Épuisement professionnel ou choc post-traumatique ?

En temps normal, une structure du cerveau appelée hippocampe se charge d’intégrer les événements vécus et de transformer la mémoire émotionnelle en mémoire autobiographique, accessible et verbalisable. Mais lorsque le cerveau disjoncte face à un événement intense la mémoire émotionnelle n’est pas traitée par l’hippocampe. Elle devient traumatique. Enkystée, c’est une mémoire « fantôme » hypersensible et incontrôlable, une «  boîte noire » qui reste active au fond de l’esprit de chacun.

Sa réouverture peut être due à la disparition de la dissociation, du mécanisme de défense lui-même, du clivage et de la crypte, quand la victime est enfin sécurisée et peut enfin se repenser et se confier à un entourage de confiance.

Mais cette réouverture peut survenir aussi bien dans une déflagration comme dans un épuisement progressif et fatal.

Le problème survient quand la victime subit une violence de trop, qui dépasse ses capacités de dissociation. Ou quand une situation, une sensation, une lumière, une odeur, rappelle les violences ou lui fait craindre qu’elles ne se reproduisent.

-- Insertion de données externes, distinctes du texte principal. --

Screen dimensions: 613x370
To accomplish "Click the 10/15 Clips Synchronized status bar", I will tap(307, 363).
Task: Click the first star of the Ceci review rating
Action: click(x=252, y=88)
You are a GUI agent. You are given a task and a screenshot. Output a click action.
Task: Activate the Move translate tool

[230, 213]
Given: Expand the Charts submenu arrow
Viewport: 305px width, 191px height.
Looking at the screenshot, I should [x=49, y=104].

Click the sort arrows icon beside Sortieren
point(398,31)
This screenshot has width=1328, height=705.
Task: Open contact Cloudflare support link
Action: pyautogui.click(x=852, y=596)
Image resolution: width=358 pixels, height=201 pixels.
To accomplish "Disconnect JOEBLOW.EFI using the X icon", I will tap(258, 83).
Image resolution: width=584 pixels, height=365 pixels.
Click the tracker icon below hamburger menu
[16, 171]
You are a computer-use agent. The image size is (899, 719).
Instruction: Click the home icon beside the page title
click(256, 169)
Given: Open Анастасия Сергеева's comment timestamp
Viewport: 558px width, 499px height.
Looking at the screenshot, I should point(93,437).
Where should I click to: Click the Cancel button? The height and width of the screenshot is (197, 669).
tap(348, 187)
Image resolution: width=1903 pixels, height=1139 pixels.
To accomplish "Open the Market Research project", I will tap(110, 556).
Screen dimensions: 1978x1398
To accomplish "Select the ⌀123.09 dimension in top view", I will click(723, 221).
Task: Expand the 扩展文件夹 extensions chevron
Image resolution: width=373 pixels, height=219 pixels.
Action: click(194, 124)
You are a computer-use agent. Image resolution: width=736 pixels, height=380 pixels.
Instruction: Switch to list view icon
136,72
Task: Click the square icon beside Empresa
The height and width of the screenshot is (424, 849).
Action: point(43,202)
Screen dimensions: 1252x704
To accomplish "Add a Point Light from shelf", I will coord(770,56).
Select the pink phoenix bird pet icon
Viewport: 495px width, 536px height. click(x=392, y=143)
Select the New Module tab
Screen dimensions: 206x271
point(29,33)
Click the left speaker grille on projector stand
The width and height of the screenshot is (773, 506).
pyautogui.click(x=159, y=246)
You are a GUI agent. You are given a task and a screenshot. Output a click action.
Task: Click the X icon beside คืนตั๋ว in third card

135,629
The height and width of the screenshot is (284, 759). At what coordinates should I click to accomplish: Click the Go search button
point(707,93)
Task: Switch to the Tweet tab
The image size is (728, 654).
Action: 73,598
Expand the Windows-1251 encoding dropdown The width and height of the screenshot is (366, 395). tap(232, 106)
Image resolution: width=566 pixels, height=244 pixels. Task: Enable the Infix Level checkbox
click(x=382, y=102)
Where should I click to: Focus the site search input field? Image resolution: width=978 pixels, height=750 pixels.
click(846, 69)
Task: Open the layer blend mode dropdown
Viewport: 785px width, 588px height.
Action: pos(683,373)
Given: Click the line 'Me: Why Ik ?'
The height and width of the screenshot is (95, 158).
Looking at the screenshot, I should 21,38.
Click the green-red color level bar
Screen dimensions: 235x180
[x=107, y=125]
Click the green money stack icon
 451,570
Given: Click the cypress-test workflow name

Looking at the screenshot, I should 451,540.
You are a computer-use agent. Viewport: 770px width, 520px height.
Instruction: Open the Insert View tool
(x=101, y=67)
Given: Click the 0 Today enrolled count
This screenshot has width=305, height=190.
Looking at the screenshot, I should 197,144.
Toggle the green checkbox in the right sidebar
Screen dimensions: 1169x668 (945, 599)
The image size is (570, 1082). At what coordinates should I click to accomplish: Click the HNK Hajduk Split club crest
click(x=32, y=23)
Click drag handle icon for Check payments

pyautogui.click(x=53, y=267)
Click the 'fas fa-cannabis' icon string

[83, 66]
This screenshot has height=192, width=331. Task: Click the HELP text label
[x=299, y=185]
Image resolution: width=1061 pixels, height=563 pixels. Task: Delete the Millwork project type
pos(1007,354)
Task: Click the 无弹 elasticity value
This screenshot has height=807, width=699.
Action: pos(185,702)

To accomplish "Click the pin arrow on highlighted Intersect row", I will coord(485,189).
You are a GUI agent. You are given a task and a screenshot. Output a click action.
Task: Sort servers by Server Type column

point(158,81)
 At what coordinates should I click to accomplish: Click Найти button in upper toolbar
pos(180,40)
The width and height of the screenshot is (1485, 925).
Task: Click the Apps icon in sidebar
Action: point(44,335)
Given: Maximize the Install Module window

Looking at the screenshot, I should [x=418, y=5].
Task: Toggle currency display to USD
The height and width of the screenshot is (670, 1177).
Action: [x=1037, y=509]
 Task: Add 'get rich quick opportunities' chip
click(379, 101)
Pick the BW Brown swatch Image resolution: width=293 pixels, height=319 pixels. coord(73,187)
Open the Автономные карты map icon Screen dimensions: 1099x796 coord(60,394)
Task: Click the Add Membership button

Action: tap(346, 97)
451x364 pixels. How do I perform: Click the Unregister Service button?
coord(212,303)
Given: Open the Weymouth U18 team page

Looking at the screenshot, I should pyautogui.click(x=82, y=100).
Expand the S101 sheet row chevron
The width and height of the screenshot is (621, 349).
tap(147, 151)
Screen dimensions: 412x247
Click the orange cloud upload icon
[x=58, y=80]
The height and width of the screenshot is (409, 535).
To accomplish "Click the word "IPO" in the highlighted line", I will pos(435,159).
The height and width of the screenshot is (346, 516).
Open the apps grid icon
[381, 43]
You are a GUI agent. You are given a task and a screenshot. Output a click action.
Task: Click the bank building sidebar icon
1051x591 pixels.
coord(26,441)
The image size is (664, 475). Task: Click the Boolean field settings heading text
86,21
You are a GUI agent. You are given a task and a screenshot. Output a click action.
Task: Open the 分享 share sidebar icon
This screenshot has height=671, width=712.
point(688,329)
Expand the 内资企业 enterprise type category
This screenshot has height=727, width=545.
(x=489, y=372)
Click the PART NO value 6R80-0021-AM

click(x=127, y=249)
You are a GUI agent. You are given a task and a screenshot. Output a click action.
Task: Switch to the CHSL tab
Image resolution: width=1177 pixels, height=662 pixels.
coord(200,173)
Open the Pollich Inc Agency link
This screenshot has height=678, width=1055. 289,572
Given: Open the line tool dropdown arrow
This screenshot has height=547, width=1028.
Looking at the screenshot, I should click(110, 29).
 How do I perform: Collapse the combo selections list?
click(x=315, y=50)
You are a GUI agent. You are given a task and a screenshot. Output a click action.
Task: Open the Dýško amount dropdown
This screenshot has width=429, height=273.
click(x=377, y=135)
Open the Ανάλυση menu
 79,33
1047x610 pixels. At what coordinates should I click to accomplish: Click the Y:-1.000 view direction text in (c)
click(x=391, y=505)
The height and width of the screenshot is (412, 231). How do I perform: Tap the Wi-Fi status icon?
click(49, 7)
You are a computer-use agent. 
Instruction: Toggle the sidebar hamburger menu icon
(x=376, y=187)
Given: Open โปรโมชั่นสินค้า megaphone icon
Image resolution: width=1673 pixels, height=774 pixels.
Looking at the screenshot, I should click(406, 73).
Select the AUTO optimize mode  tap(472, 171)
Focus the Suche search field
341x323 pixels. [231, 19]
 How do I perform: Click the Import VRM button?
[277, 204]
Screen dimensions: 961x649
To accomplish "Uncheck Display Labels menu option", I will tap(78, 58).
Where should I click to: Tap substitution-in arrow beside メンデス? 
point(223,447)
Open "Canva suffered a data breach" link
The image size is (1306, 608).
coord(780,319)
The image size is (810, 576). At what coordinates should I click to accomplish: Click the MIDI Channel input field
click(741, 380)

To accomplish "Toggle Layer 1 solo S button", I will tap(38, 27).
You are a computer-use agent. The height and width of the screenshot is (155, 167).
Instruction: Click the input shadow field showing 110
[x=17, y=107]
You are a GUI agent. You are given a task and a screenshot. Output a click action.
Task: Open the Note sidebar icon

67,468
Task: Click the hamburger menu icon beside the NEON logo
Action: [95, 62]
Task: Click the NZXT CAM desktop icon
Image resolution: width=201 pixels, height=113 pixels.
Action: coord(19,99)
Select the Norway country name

Dans ce cas là le mécanisme de défense cède non pas de par son inadéquation à la réalité présente mais par effraction de cette réalité. Sur les plus sensibles d’un collectif humain.

La mémoire traumatique peut se révéler des mois, voire de nombreuses années après les violences. Elle fait alors revivre à l’identique, avec le même effroi et la même détresse, les événements, les émotions et les sensations qui y sont rattachées.

Pour s’en sortir, il faut que la mémoire traumatique soit retraitée en mémoire autobiographique. Il faut contenir et adoucir cette lave qui envahit l’esprit et les relations. Cela se fait en « revisitant » le vécu des violences, accompagné pas à pas par un « spéléologue professionnel » en mettant des mots sur chaque situation, sur chaque comportement, sur chaque émotion, en analysant avec justesse le contexte, ses réactions, le comportement de l’agresseur ou les circonstances de l’agression ce qui permet de sortir convenablement de la dissociation.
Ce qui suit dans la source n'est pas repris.